The film is packed with familiar faces in small roles: John Lithgow, Barry Corbin, William Fichtner, Tim Blake Nelson, James Spader, Hailee Steinfeld. One could argue that in a production like this, casting anonymous actors might be more appropriate — wait, is that Meryl Streep? — but even the star power cannot upset the somber mood Jones has worked so hard to establish.
“The Homesman” suggests that, like Mary Bee Cuddy, we are all “uncommonly alone.” At least until we find a reason to look beyond ourselves.
(At the Leawood and Tivoli.)
You can read more of Robert W. Butler’s reviews at butlerscinemascene.com.
‘THE HOMESMAN’
☆☆☆1/2
Rated R | Time: 2:00
JONES GOES WEST
Texas-born director/writer/star Tommy Lee Jones talks about five films that influenced him:
▪ “The Ropin’ Fool,” 1922: “It’s almost not a movie, there is very little narrative, but you get a look at what Will Rogers can actually do with a rope. He was a vaudeville actor and a cowboy and an absolute genius with a rope. It’s specially beautiful to me, because ropes have been part of my family’s livelihood for many generations. When I was born, my grandparents got brave enough to take my mother into town to a little clinic. It cost $40, so my Uncle Charlie took his horse to town and entered a roping contest. He won it, and used the money to pay for my birth.”
▪ “Angel and the Badman,” 1947: “The movie is beautiful to look at, and it’s the beginning of John Wayne’s real acting career. This is the movie in which he shows us the beginnings of what he actually became: a master movie actor.”
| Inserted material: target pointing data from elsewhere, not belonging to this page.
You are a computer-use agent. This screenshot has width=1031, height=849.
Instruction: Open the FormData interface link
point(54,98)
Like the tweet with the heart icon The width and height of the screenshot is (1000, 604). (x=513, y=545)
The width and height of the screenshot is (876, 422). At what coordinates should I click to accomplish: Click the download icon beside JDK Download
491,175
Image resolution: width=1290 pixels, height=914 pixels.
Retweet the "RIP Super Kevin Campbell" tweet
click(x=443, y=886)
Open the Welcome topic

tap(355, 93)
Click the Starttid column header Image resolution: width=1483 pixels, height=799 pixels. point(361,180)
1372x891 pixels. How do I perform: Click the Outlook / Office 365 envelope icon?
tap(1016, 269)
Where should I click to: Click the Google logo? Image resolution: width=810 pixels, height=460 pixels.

▪ “The Last Picture Show,” 1971: Ben Johnson won an Oscar for his role as a small-town pool hall owner, but Jones loves him in Westerns, too. “Any movie that gives us the good fortune to observe Ben Johnson on horseback is good to some extent. He was a rodeo world champion and an actor, and he can fill a movie screen just as a figure on the horizon. He shows us, and you see it in ‘The Homesman,’ how these people related to their animals. It wasn’t anthropomorphic or sentimental. They were partners in the struggle for survival.”
▪ “Dreams,” 1990: “There are other good Japanese directors, but (Akira) Kurosawa’s work is very important to me in terms of its composition and movement. ‘Dreams’ is very beautiful, very dreamlike and magical, but it’s as real as the back of your hand. We’ve tried for that in ‘The Homesman.’ George Briggs, when we meet him, staggering around in his underwear after his house has been blasted, his face black from the charcoal, does a little dance you might see on a Kabuki stage in Tokyo. Yet it’s a Western.”
▪ “Unforgiven,” 1992: “I admire everything Clint Eastwood does. I like the way he runs a set. I could sit at his feet and watch him work all day. Which I have done. If you’re asking me about Westerns I like, I’d have to include ‘Unforgiven.’ The movie is entertaining, but there are issues under consideration: law and order, the treatment of women, personal identity. Also, the color is beautiful, and it’s funny. It’s an all-around wonderful movie. If I had a list of heroes, Clint would be on that list.”